A noter, dans la dernière partie du film, la présence de deux vedettes issues du cinéma classique : Philippe Lemaire (interprète principal de "La Rose Ecorchée", néanmoins), et Françoise Brion ("La Traque", "Les Bijoux de Famille"). Enfin, à titre d'anecdote, la scénariste du film, Nicole Guettard, était à l'époque la femme de Jess Franco. Et Chantal Broquet, créditée au générique, n'est autre que la soeur d'Alice Arno (dont le vrai nom est Marie-France Broquet).
Note : 5,5/10
Flint
A propos du film :
# Ecrit en collaboration avec Jean-Claude Carrière en 1965, le script original de "Al otro lado del espejo" (intitulé "A través del espejo") fut refusé par le producteur espagnol de Jesus Franco de l'époque. Ce n'est que 8 ans plus tard que Franco réalisa son projet grâce à José Manuel M. Herrero (Orfeo Producciones Cinematograficas) et Robert de Nesle (Comptoir Français du Film Production). Bien que débarrassé de toutes les scènes de nudité, le film obtint un beau succès en Espagne et l'actrice Emma Cohen reçut le prix de la Meilleure Actrice de la Círculo de Escritores Cinematográficos.
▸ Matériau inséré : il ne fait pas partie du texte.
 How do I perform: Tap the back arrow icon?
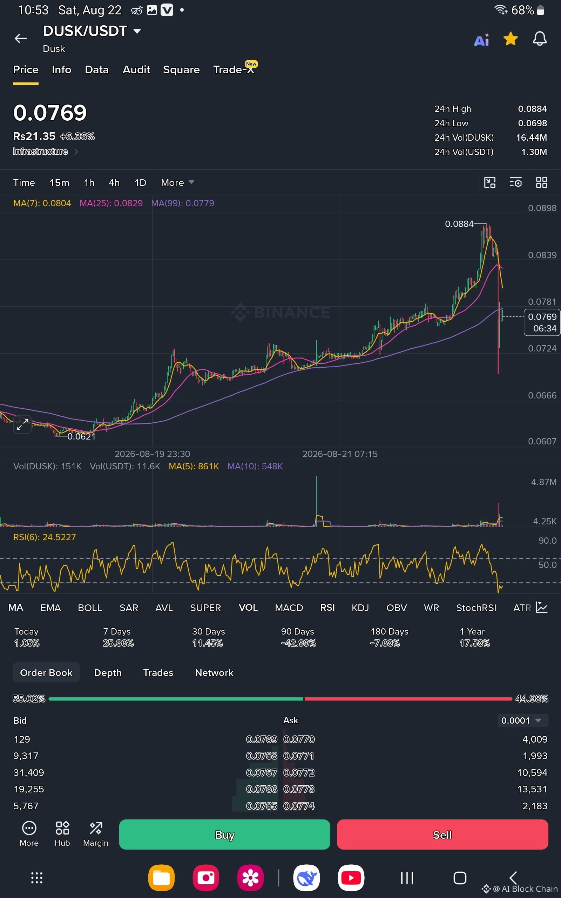[x=21, y=38]
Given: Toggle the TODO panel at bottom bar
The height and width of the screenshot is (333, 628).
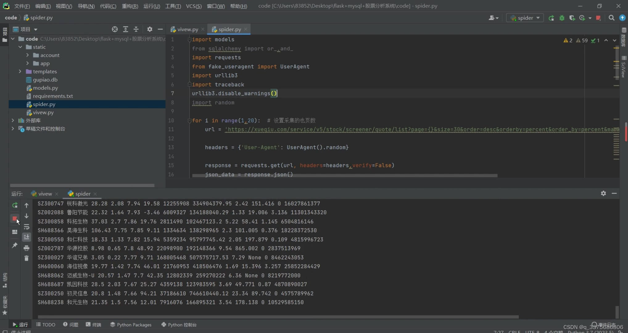Looking at the screenshot, I should 46,324.
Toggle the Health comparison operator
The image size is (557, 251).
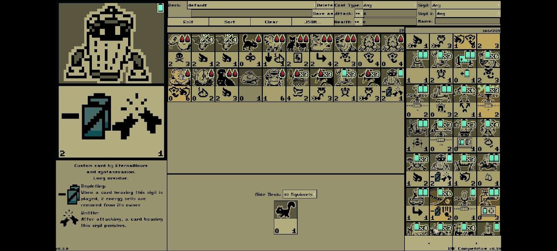click(358, 21)
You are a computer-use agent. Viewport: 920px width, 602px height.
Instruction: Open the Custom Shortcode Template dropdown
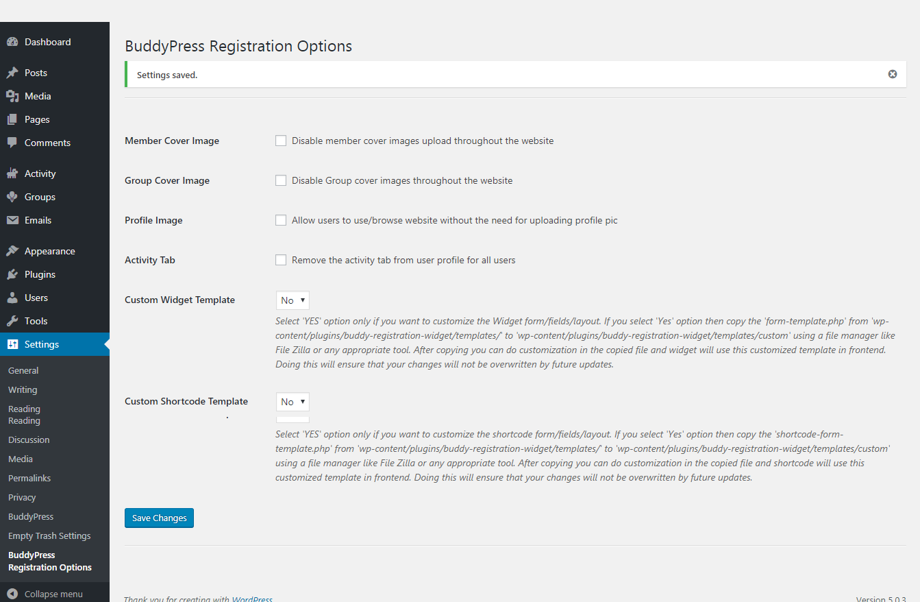[293, 402]
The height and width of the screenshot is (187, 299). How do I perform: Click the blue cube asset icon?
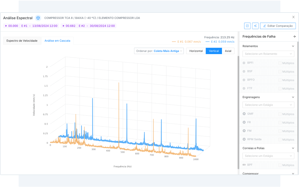pos(38,18)
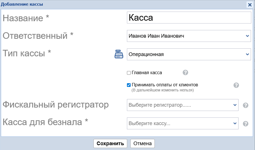
Task: Open the Ответственный dropdown showing Иванов Иван Иванович
Action: coord(189,36)
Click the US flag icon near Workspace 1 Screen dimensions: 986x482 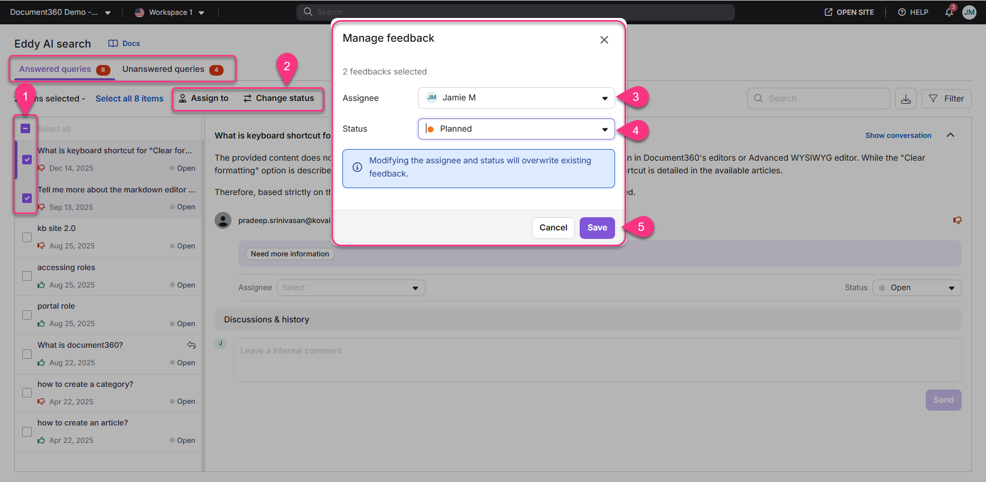point(139,12)
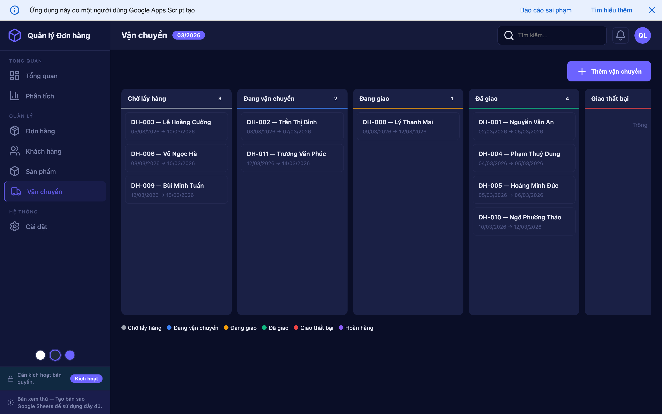Toggle the Đã giao legend filter
Screen dimensions: 662x414
(x=264, y=327)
# La version française n'a hélas pas grand chose à voir avec le film original ! Robert de Nesle décida en effet de le remanier complètement afin de l'exploiter en 1975 comme un film érotique : d'où l'ajout d'interminables scènes érotiques avec Alice Arno, Lina Romay et Monica Swinn.
Au niveau du scénario, le rôle d'Howard Vernon fut réduit au minimum afin de remplacer la relation incestueuse entre Ana et son père (le titre prévu initialement était 'Inceste') par des rapports saphiques entre Ana et sa soeur...
La musique originale de Adolfo Waitzman fut remplacée par celle d'André Benichou.
Pour couronner le tout, les distributeurs italiens se débrouillèrent pour raccourcir la version française et la caviarder d'inserts pornos avant de sortir le film sous les titres "Lo specchio del desiderio" et "Lo specchio del piacere". (Source : it.wikipedia.org).